*** INPUT FOR THIS TASK Section Begins ***
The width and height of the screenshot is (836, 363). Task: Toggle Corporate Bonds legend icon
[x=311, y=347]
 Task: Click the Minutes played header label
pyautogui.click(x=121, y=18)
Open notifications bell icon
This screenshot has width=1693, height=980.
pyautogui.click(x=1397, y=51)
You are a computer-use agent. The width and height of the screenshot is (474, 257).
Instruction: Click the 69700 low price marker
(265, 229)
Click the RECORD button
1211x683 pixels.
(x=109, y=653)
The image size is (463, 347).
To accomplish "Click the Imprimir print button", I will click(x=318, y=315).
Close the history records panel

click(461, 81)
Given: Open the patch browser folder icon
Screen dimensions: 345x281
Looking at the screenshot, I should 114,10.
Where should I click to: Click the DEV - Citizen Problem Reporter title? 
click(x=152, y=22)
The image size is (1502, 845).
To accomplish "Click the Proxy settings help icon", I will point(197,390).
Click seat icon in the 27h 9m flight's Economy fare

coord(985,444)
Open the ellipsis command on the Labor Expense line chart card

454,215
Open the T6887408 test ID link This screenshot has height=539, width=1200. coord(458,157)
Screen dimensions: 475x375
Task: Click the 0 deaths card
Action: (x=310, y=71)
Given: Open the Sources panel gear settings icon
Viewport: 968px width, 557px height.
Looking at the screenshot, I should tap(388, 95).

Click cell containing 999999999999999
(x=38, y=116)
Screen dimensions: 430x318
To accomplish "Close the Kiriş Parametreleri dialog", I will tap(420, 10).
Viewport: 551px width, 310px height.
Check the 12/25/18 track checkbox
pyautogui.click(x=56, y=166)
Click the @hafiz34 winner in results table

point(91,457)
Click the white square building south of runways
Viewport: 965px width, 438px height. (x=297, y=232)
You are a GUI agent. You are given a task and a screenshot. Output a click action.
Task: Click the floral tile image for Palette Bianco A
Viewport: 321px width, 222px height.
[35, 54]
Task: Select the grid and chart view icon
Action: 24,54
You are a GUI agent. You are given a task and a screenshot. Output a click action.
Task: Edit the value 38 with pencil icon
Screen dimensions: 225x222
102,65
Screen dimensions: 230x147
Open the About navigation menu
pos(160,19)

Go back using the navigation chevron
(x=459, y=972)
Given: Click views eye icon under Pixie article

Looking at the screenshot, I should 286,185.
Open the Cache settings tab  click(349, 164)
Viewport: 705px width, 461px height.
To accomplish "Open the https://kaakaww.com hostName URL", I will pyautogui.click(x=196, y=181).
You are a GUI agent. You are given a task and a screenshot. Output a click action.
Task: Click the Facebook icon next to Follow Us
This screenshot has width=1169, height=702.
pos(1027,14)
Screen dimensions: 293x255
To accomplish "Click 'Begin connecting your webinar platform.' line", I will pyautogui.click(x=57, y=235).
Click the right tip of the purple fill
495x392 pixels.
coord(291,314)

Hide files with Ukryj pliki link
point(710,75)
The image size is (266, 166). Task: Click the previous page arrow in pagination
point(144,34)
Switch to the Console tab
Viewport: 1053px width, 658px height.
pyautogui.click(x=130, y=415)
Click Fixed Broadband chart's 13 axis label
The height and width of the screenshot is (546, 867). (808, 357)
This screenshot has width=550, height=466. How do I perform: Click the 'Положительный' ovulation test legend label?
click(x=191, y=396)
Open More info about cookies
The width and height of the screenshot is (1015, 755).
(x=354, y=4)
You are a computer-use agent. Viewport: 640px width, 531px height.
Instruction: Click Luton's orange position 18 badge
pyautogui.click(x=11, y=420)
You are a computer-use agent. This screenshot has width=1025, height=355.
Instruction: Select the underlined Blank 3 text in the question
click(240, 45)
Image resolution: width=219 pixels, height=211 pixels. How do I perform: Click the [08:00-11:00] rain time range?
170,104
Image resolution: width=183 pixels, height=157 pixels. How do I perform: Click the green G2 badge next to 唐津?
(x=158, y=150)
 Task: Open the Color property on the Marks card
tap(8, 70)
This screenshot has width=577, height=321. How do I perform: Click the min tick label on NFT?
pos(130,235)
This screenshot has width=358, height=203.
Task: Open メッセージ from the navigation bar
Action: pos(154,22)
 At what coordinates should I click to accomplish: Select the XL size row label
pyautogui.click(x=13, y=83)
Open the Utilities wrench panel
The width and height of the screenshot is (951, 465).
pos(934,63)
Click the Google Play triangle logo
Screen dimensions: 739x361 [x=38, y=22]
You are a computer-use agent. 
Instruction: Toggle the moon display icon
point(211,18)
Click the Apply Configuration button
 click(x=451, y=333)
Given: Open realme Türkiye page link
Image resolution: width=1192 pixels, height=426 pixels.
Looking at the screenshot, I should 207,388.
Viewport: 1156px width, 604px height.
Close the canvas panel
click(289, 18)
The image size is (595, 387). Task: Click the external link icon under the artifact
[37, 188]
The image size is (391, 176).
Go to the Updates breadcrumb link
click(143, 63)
*** INPUT FOR THIS TASK Section Ends ***
§ **ASSIGNED TASK**
Print, without any change, the line containing "The image size is (391, 176)." and each line after it to the end of the material.

§ **OUTPUT BELOW**
The image size is (391, 176).
Go to the Updates breadcrumb link
click(143, 63)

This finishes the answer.